За всё время пока этот загадочный Макаренко нарочито прозаическим тоном излагал свои очень скромные планы, начальник тюрьмы не произнёс ни одного слова. Я-то знал, что всё равно именно начальник здесь главный и от него всё зависит. Я-то краем глаза посматривал, думал, может, он улыбнётся, кивнёт, так сказать, подтверждая этой улыбкой или кивком, что он, мол, начальник тюрьмы, не возражает против моего ухода. Но начальник ни разу не кивнул и не улыбнулся. Он сидел с неподвижным лицом, ничем не выражая своего отношения к словам странного посетителя. Молчал и я, не зная что отвечать.
— Ну, так как ты решаешь? — спросил Макаренко.
Я пробурчал что-то не очень внятное, из чего, впрочем, можно было понять, что не возражаю.
Не помню, тогда ли мне пришло в голову, что за всё время после ареста впервые я получил возможность сам решать вопрос, касающийся моей судьбы. Скорее всего я потом подумал об этом. Вероятно, в то время меня заставила согласиться просто жажда перемен.

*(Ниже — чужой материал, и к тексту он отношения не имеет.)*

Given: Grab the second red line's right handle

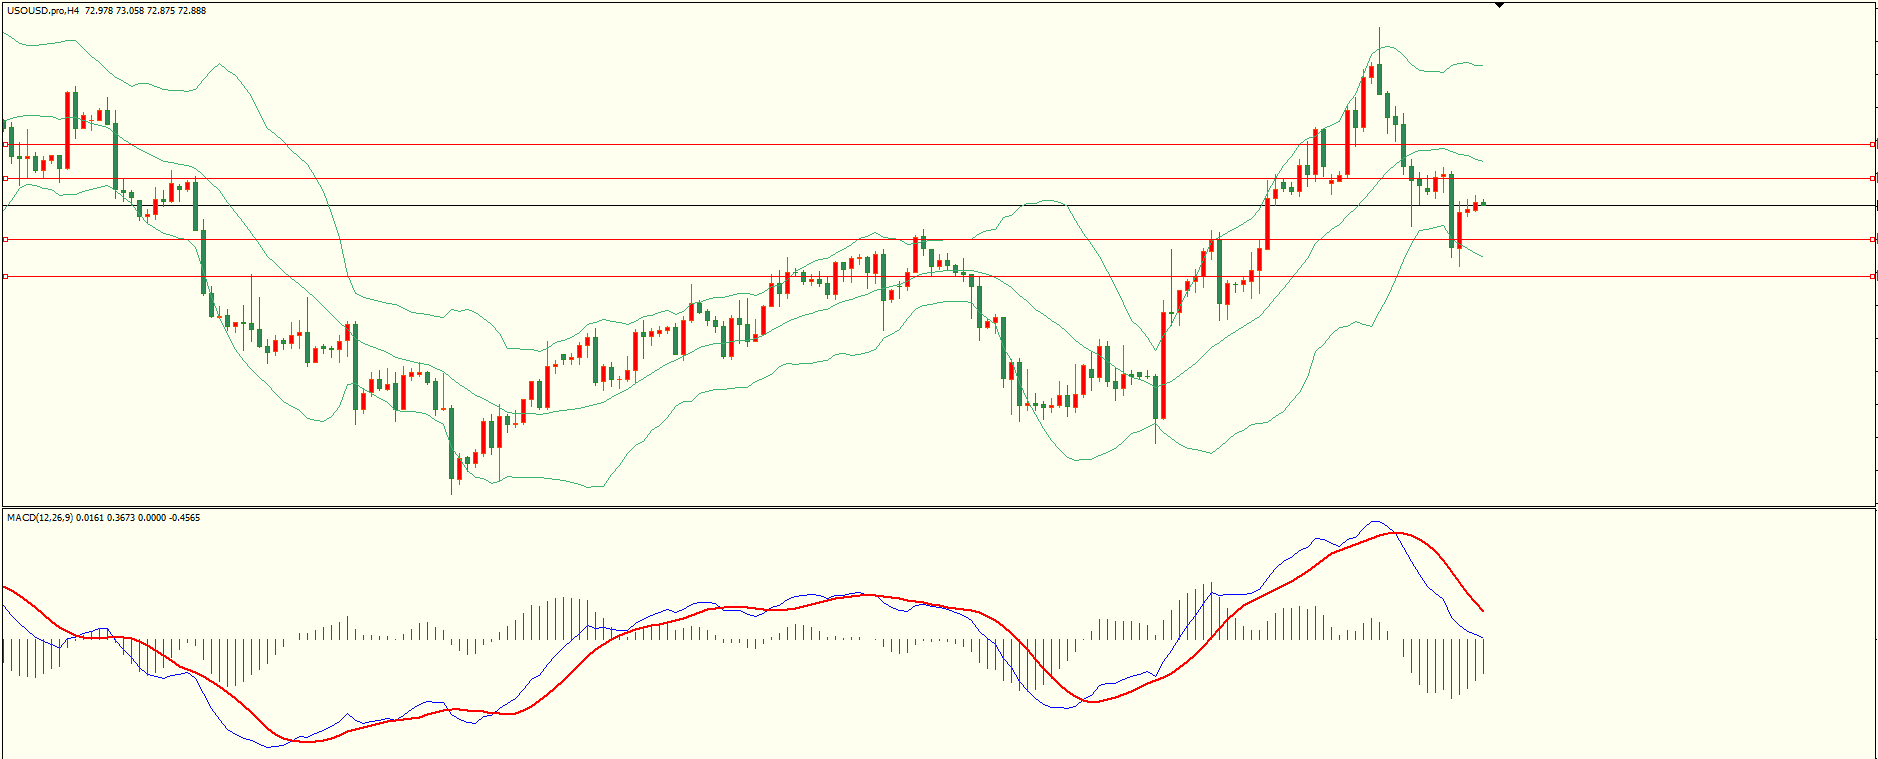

Вероятно, на что угодно согласился бы я ради того, чтобы избавиться от бесконечного однообразия жизни в камере, от тоскливых разговоров с другими заключёнными, разговоров ни о чём, потому что всё интересное давно переговорено, а говорить надо, чтобы не сойти с ума от тоски.
— Ну что ж, — сказал Макаренко, — тогда пойди к себе в комнату, собери вещи и отправимся.
Я довольно смущенно объяснил, что своей комнаты у меня здесь нет и вообще ходить незачем, поскольку вещей у меня, собственно говоря, нет. Всё при мне.
При этом я ещё раз кинул взгляд на начальника тюрьмы. Я ждал, что он как-нибудь запротестует или по крайней мере скажет, что, мол, нужно соблюсти некоторые формальности, проделать некоторые процедуры. Но он по-прежнему молчал, как будто не слышал, и лицо его по-прежнему не выражало ничего.
Макаренко не придал, по-видимому, никакого значения тому, что у меня нет вещей.
— Ну что ж, тогда пошли, — сказал он, вставая. Он снял с гвоздя, вбитого в стену, башлык — в декабре в Полтаве бывают большие морозы — и, протянув руку начальнику тюрьмы, сказал: - Спасибо. Значит, мы пошли, до свиданья.
Начальник тюрьмы пожал руку Макаренко и тоже сказал: «До свиданья».
Следовало, очевидно, попрощаться с начальником тюрьмы и мне. Надо сказать, что я находился в расстроенных чувствах. Я привык к тому, что ходить мне можно только с конвоиром, и не понимал, пойдёт ли со мной конвоир и в эту колонию. А без конвоира кто же меня выпустит из тюрьмы. Тут у всех выходов часовые.